El cónsul alcohólico que protagoniza la novela Bajo el volcán, de Malcolm Lowry, exaltaba algunas de sus cualidades: “hasta (y podía cuando menos agradecer al tequila tal honestidad, por breve que fuese su duración) de ser amado.”
 
Jack Kerouac, emblema de la generación beatnik, se refiere En el camino a México como el país de la tierra caliente y el tequila. Tom Robbins lo alude con frecuencia, por ejemplo, en También las vaqueras sienten melancolía, cuando comienza el incendio y la orquesta sigue tocando Allá en el rancho grande: “Sacó la madre a la hija del remolque como si la sacase del Club El Lagarto en llamas. (En el punto culminante del pavoroso incendio, una hilera de botellas de tequila sobrecalentadas empezaron a estallar entre las llamas).” Y en Naturaleza muerta con pájaro carpintero se ocupa a su vez del tequila, como “la bebida favorita de los delincuentes” a quienes suele traicionar, y lo define como “líquido geométrico de la pasión”, un “dios majadero que copula en el aire con las almas de las vírgenes moribundas” y también “agua salvaje de la hechicería”.

Relación que de alguna manera coincide con la que por su parte establece el británico D. H. Lawrence en La serpiente emplumada, cuando describe: “... las caras verdaderamente terribles de algunos tipos de la ciudad, tumefactas a causa del veneno del tequila y con los ojos un poco vidriosos y como si mirasen a través de un velo de maldad.
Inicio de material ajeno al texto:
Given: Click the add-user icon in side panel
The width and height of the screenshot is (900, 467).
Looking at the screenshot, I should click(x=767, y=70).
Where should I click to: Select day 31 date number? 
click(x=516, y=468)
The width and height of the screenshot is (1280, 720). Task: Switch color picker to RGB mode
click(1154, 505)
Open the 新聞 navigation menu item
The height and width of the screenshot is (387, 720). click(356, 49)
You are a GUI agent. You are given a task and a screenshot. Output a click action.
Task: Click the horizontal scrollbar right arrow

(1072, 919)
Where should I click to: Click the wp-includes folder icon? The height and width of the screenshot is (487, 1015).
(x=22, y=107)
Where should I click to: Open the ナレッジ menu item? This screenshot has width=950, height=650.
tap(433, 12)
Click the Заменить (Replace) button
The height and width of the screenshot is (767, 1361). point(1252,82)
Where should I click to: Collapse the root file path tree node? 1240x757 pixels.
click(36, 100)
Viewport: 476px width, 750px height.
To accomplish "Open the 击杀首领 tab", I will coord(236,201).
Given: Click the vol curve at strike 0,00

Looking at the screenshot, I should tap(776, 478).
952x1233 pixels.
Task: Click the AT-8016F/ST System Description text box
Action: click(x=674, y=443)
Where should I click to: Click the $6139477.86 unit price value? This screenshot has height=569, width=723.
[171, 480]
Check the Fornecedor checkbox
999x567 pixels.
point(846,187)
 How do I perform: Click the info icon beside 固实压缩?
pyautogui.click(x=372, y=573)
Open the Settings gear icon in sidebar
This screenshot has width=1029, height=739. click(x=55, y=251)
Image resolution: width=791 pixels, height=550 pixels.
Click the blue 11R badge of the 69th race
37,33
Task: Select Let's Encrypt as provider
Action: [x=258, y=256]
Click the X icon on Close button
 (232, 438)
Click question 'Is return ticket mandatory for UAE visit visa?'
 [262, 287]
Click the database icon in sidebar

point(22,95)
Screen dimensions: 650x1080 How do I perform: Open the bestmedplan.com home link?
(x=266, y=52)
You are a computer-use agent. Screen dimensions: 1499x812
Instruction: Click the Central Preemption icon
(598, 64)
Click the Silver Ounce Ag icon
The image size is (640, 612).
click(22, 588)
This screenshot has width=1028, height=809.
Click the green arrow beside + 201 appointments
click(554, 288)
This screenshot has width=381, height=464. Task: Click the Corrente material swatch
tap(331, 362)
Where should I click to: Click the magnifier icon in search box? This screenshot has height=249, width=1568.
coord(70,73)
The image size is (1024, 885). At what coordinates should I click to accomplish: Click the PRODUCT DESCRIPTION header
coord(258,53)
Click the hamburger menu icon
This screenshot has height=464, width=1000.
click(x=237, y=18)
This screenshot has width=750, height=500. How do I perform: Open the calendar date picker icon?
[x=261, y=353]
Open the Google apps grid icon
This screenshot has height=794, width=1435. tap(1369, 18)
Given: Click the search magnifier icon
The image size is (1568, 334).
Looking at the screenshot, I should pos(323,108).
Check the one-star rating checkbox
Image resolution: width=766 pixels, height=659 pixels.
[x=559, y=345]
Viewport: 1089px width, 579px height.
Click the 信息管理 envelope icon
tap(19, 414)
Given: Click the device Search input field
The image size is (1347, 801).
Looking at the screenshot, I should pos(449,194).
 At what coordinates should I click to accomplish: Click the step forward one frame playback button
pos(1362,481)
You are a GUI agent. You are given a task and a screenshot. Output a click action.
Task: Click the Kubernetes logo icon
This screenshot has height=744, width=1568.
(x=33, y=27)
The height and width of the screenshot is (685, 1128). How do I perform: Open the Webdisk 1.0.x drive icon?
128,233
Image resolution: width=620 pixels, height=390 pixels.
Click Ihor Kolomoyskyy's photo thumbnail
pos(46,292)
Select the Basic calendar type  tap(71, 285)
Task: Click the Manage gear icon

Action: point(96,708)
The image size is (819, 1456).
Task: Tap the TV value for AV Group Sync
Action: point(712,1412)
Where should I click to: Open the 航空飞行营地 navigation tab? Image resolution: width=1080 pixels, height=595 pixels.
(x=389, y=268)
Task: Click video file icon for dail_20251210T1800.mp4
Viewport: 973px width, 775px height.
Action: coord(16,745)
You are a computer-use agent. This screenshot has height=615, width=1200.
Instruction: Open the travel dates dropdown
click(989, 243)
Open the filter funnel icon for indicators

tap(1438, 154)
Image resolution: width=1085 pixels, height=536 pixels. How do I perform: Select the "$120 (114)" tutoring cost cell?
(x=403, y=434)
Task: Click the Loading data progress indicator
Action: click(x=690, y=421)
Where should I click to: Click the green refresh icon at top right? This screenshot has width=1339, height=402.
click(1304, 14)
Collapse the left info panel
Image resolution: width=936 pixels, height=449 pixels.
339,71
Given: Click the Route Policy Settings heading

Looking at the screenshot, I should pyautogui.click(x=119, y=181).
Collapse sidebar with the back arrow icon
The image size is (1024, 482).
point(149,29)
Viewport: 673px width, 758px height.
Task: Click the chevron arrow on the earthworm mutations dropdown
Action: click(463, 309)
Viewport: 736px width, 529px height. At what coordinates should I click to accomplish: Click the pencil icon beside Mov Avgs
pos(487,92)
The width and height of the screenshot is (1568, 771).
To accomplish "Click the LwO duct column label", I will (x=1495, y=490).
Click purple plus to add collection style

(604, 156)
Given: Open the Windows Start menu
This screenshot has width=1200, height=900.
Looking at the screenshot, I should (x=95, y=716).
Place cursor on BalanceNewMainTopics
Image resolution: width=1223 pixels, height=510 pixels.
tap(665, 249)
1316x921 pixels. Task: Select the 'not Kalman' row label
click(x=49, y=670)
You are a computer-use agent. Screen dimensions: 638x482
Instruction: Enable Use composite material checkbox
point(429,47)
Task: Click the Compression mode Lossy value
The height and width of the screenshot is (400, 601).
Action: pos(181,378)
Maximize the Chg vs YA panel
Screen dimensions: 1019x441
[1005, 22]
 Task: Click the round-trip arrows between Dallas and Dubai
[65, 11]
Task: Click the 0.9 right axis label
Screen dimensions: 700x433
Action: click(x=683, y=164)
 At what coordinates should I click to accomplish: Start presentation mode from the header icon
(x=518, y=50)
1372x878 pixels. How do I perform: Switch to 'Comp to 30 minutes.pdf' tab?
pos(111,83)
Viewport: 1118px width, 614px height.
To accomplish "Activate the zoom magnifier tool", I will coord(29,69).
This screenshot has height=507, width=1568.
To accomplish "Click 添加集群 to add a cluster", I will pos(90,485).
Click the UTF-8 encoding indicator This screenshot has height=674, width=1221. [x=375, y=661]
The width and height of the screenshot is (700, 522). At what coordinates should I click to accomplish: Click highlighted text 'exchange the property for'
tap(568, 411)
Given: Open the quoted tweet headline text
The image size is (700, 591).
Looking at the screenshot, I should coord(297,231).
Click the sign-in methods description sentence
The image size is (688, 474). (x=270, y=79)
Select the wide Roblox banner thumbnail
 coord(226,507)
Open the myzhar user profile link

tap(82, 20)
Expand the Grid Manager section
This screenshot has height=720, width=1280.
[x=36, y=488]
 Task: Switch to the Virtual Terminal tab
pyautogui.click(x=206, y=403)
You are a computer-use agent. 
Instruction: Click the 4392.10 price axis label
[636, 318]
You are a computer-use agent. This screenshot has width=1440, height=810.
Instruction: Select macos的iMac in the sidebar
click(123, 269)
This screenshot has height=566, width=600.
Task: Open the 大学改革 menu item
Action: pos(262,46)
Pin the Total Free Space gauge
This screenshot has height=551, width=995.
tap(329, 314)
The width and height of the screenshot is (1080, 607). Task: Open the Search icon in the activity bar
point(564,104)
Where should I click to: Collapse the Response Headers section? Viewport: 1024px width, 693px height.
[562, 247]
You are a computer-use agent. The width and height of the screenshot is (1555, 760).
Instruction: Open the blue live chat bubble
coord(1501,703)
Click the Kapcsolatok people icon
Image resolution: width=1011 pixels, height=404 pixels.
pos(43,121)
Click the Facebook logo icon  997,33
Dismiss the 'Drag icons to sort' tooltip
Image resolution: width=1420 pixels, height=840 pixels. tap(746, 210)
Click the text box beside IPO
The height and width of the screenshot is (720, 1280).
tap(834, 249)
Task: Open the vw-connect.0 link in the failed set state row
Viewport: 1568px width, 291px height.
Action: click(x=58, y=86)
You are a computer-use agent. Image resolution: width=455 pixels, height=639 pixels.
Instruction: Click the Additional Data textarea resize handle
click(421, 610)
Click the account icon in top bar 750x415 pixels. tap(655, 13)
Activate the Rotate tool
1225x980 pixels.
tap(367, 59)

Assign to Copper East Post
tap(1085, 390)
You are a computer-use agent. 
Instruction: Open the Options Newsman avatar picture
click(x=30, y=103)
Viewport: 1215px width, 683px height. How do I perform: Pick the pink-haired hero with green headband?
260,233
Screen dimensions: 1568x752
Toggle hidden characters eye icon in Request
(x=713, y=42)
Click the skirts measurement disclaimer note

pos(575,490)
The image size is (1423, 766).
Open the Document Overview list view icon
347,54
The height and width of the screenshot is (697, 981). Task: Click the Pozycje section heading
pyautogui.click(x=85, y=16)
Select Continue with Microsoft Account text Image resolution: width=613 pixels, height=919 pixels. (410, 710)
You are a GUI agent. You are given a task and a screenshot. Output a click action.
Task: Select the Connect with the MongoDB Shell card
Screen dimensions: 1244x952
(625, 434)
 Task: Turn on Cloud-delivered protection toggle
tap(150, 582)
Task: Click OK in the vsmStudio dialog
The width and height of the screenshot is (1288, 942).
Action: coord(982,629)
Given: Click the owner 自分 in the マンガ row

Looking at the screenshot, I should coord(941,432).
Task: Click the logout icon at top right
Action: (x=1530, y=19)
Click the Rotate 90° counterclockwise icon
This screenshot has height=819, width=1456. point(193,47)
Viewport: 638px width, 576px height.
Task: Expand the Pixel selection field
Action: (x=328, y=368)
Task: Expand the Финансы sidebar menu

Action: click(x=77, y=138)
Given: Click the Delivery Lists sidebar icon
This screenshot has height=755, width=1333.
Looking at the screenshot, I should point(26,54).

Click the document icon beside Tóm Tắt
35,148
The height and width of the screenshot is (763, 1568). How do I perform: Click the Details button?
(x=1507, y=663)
En ninguna parte había encontrado rostros en los que se pintase el mal con tanta claridad como los que se veían en México.”

Otro inglés, como lo era Lawrence, que se ocupó de México a lo largo de su obra -con una visión a menudo acerba-, fue Graham Greene, quien menciona al tequila en sus novelas El poder y la gloria y Caminos sin ley, además del relato El billete de lotería, las cuales revisaremos en otra ocasión.
 
Debiera, por supuesto, mencionar los poemas Ponderación y signo del tequila, del colombiano Álvaro Mutis y Entre la piedra y la flor, de Octavio Paz, pero mejor he optado por  incluirlos completos en los próximos días, lo mismo que las referencias hechas por José Revueltas en sus novelas Los días terrenales y Los errores, por Martín Luis Guzmán en La sombra del caudillo, y Mariano Azuela en Los de abajo, así como unos párrafos del relato Jugando con bombas, del enigmático B. Traven.

Cómo olvidar que el perro del rancho en Como agua para chocolate, de Laura Esquivel, se llamaba precisamente Tequila, y que los gemelos personajes de La zona del silencio, de Homero Aridjis, llevaban por nombre Mezcal y Tequila.